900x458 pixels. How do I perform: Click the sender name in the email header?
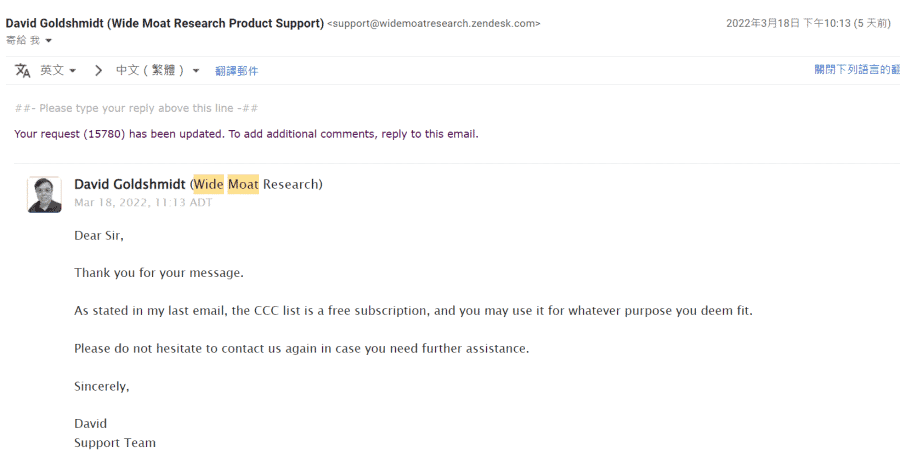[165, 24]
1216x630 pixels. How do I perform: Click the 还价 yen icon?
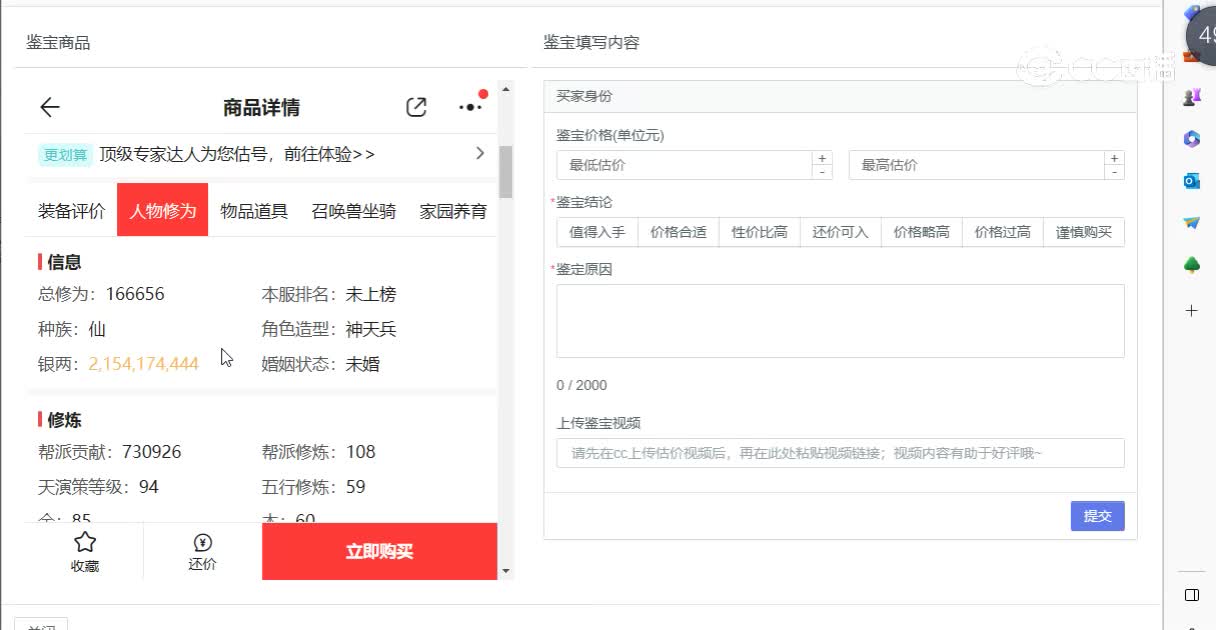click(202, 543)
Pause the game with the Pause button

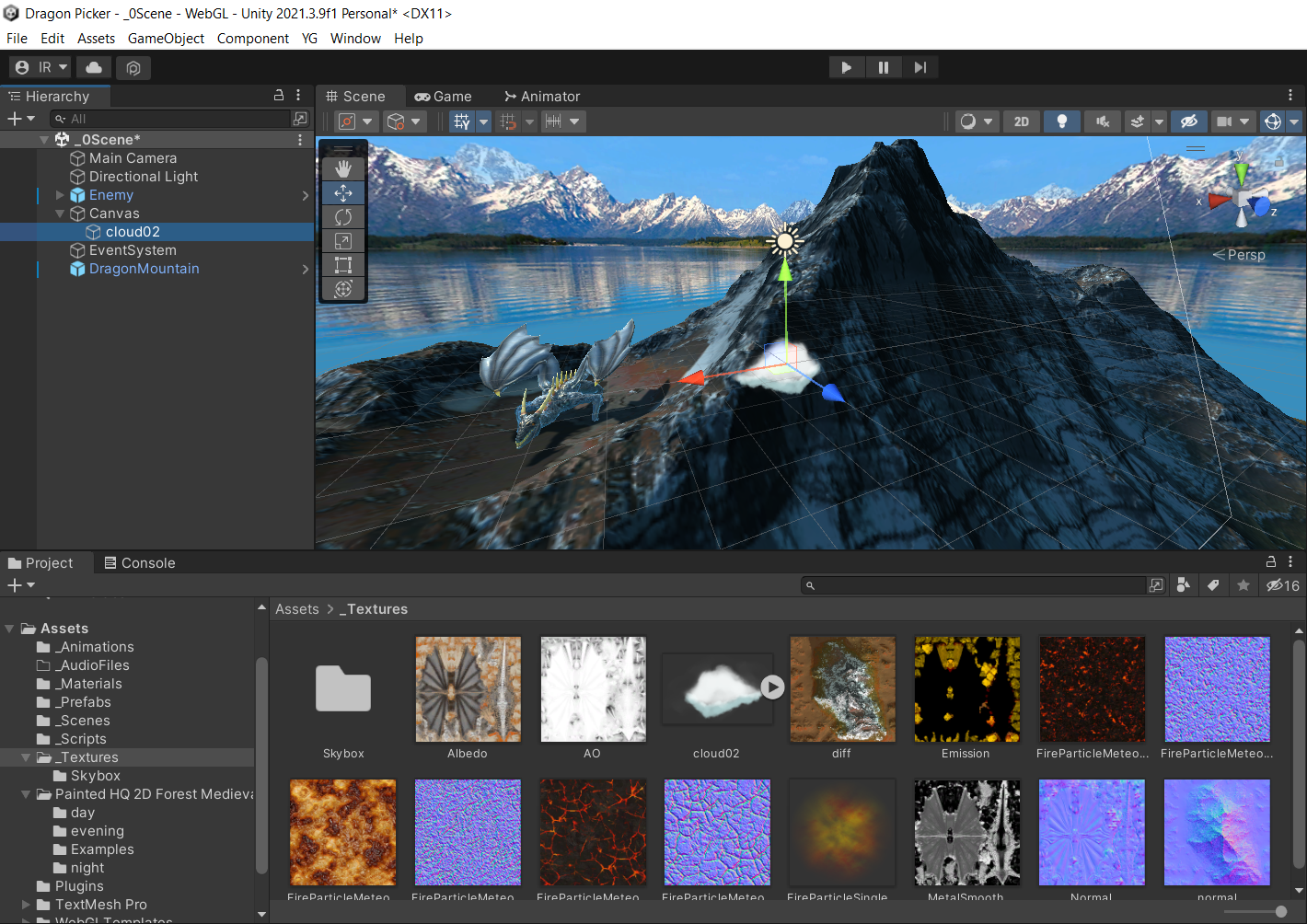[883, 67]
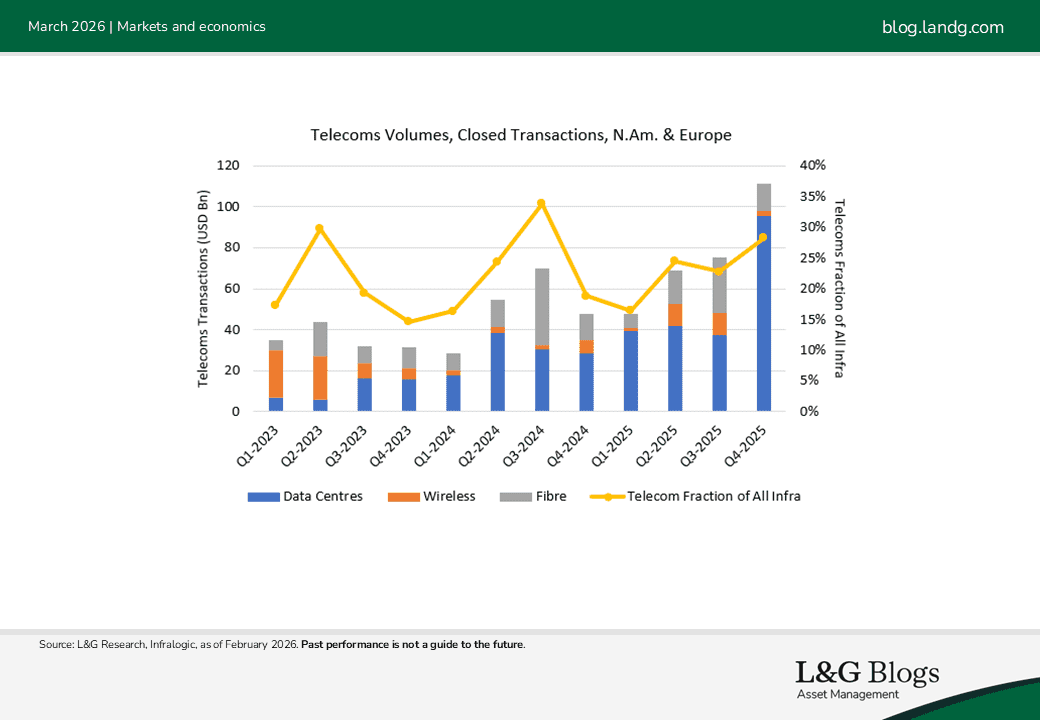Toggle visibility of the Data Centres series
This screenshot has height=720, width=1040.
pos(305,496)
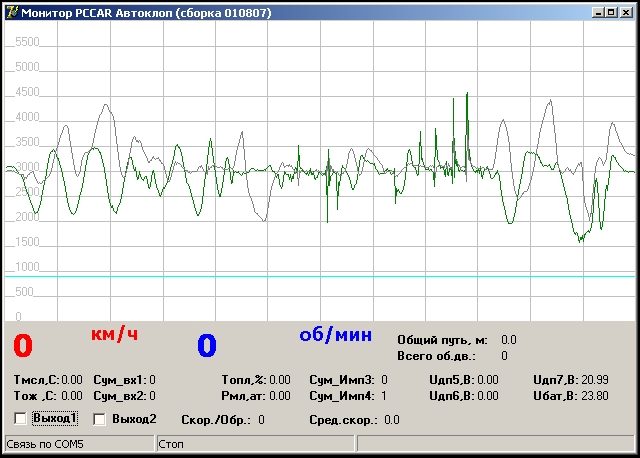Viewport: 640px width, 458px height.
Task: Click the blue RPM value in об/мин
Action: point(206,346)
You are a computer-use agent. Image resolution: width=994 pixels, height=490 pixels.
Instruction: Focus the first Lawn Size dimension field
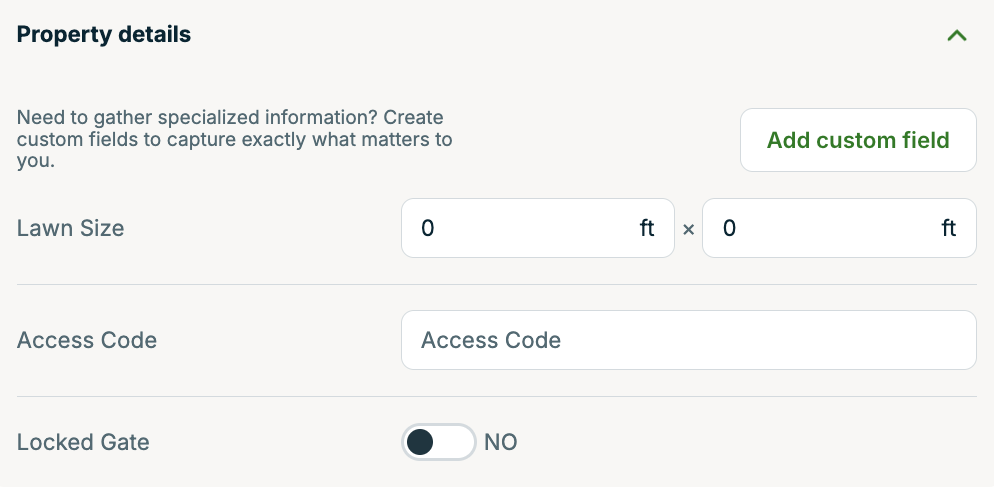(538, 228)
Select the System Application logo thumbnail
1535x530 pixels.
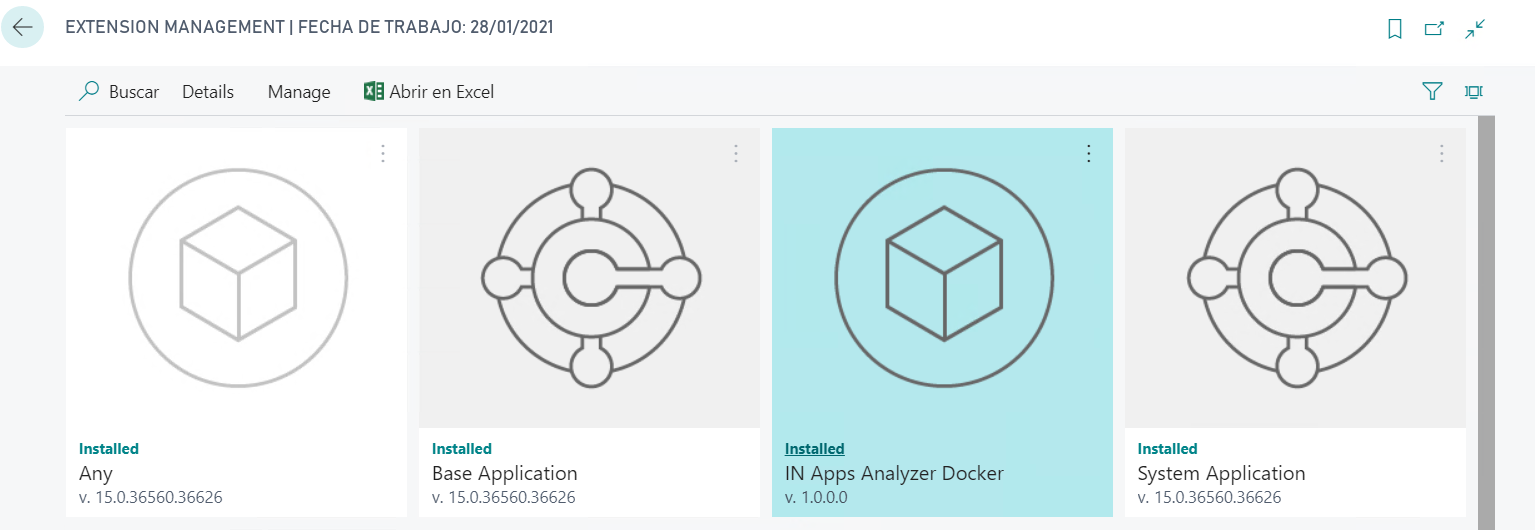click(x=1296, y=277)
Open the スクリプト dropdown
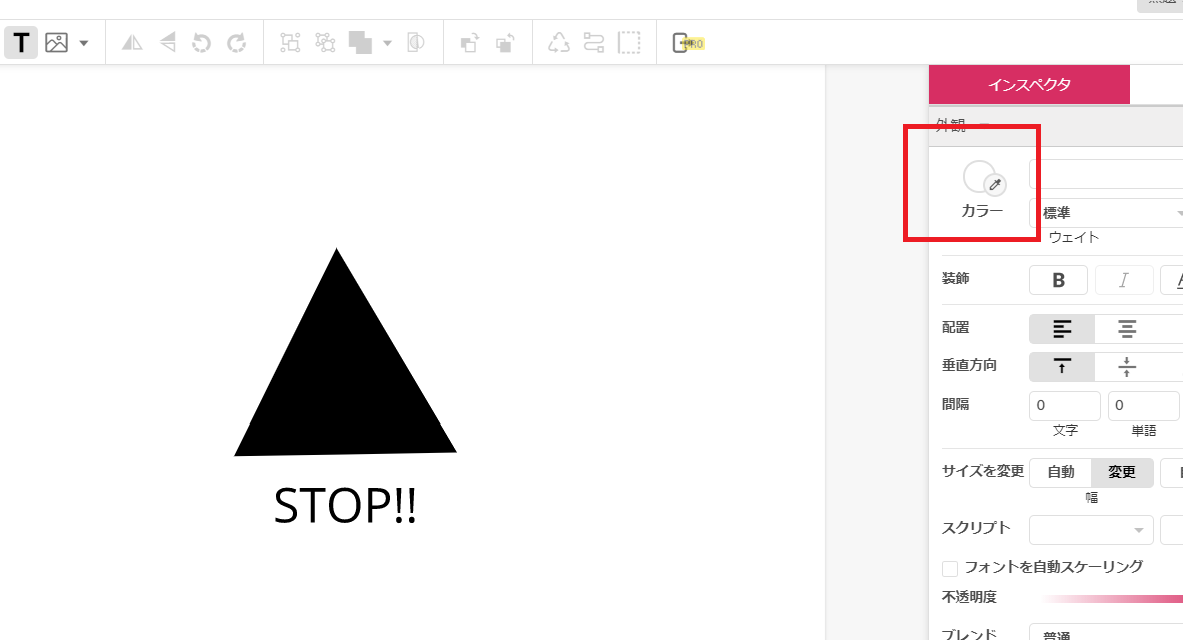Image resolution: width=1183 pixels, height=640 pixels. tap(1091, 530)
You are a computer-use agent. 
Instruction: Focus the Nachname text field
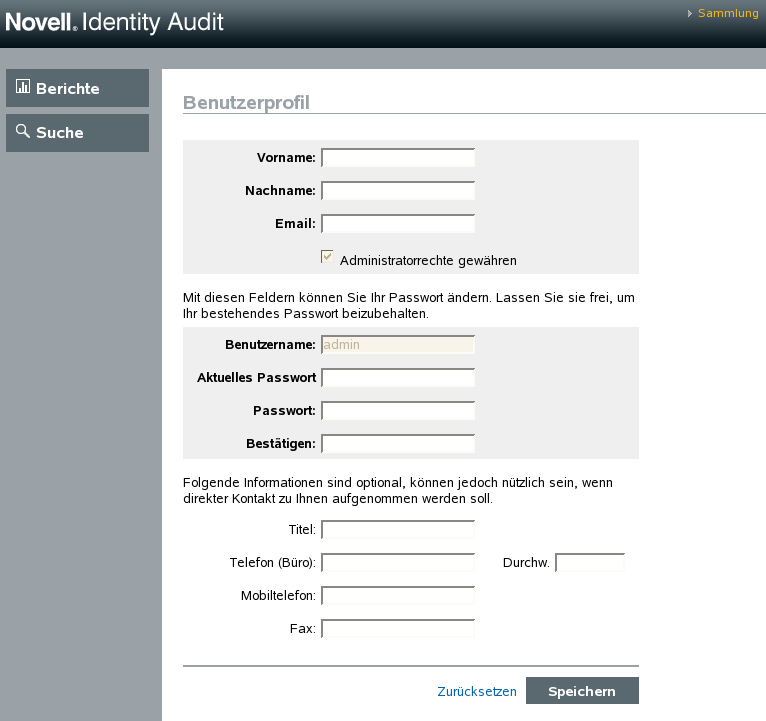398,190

- **WHAT THIS TASK INVOLVES**: The listing above should be repeated word for word, with every image left out.

- **SOLUTION BELOW**:
900x458 pixels. How do I perform: Click the sender name in the email header?
[165, 24]
1216x630 pixels. How do I perform: Click the 还价 yen icon?
click(202, 543)
Pause the game with the Pause button

[883, 67]
Toggle visibility of the Data Centres series
This screenshot has height=720, width=1040.
pos(305,496)
Viewport: 640px width, 458px height.
Task: Click the blue RPM value in об/мин
Action: point(206,346)
You are a computer-use agent. Image resolution: width=994 pixels, height=490 pixels.
Instruction: Focus the first Lawn Size dimension field
(538, 228)
Select the System Application logo thumbnail
1535x530 pixels.
click(x=1296, y=277)
Open the スクリプト dropdown
Image resolution: width=1183 pixels, height=640 pixels. tap(1091, 530)
You are a computer-use agent. 
Instruction: Focus the Nachname text field
398,190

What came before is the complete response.